Friday, March 04, 2016
I was chief of the Metro North Bureau, covering Boone and Hamilton counties from a circulation office in Carmel.
Jerry Graff covered Johnson and Shelby counties and Mike Ellis covered Hendricks and Morgan counties. For some now-forgotten reason, the decision was made to omit Hancock County to the east of Indianapolis from the Metro project.
The three of us had been working in our new bureaus for a month, building a backlog of feature stories and getting the lay of the land since early February.
We were equipped with Radio Shack TRS-80 Model 100 laptop computers – the first practical laptops in the history of computing.
The Model 100 had a built-in 300 baud modem that could transmit over telephone lines. The eight-line LCD screen made writing and editing a bit of a challenge. Incredible as it seems by today’s memory standards, the 24K of RAM was plenty for our day-to-day writing needs. You could also connect a cassette tape recorder to the Model 100 and transfer files to the tape for later retrieval. The Model 100 ran on four AA batteries with an optional AC converter power source.
As primitive as it was, the Model 100 intimidated the hell out of reporters from smaller papers who were still stuck taking notes with pen and notebook. I loved it because I could get quotes down with greater accuracy and speed.

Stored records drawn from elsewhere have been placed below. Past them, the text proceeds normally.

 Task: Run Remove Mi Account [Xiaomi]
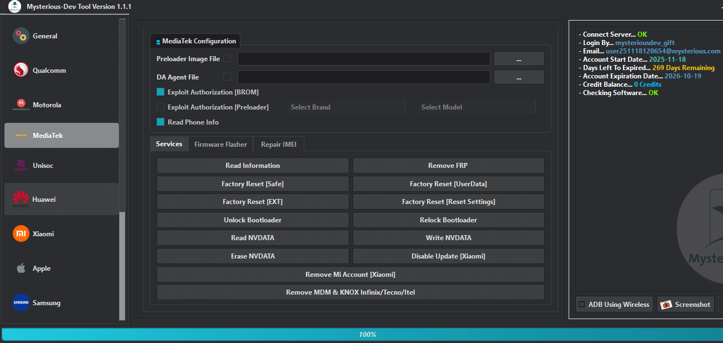click(x=350, y=274)
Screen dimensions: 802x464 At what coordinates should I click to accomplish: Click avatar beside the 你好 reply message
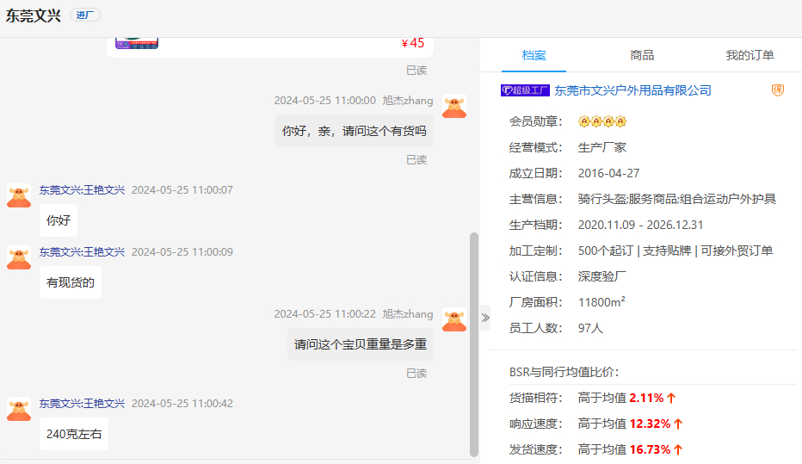click(19, 195)
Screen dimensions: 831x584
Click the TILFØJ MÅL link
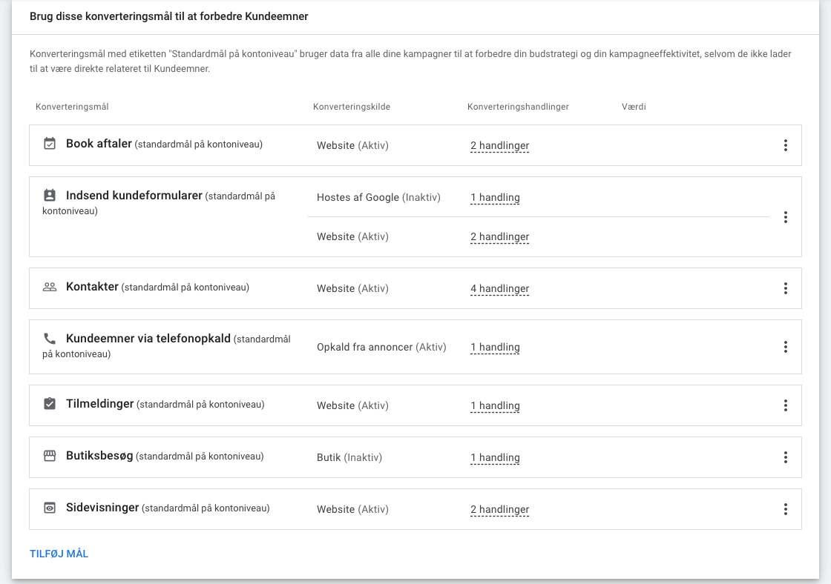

(I still have my Model 100. A friend rescued it from the dumpster when the office was being cleaned out after my retirement.)
I volunteered for a bureau job because inept management had poisoned the atmosphere at The News City Room in downtown Indianapolis and I was eager to have 15 miles between me and the craziness.
Managing Editor Frank Caperton conceived the plan for zoned suburban editions, but he worried we might have trouble filling the space allotted to us. One of his solutions was to publish school lunch menus. I thought it was a desperately stupid idea when there was an abundance of real news to be reported and so did my colleagues. We never ran a single school lunch menu.
But even with the new product, The News remained the unwanted, neglected sibling of the morning paper, The Indianapolis Star.
In an effort to introduce the new zoned editions, it was decided to sample the paper for a couple of weeks – deliver it to homes of non-subscribers to give them a chance to see our coverage of their areas.
The obvious way to accomplish this would have been to give News carriers extra copies with instructions to deliver them to homes of non-subscribers along their routes.
But there apparently was concern on The Star side of the building that we might take some of their subscribers, so the company went to the extra expense of creating a master list of people who didn’t subscribe to either paper as targets for sampling.
And rather than use News carriers, the geniuses in circulation chose to hire temporary carriers to deliver the sample papers.
But the unmotivated minimum wage temps had trouble getting the papers where they were supposed to go.
I realized this when I found several bundles of News sample papers in the dumpster outside my Carmel office.
I reported it, but nothing came of it and the sampling campaign was a failure.
I was still startling people in Boone and Hamilton counties 10 years later with the revelation that The News had a special edition just for their counties.
Despite the lack of support from circulation, running a suburban bureau was great fun, especially after I built up a cadre of stringers – part time correspondents who helped to cover governmental meetings and wrote the occasional feature story.
I ran the Metro North Bureau until October, 1995 when The News was merged with The Star and I got folded into a larger bureau covering Boone, Hamilton and Madison counties from Carmel.
And the fun began in earnest 31 years ago today.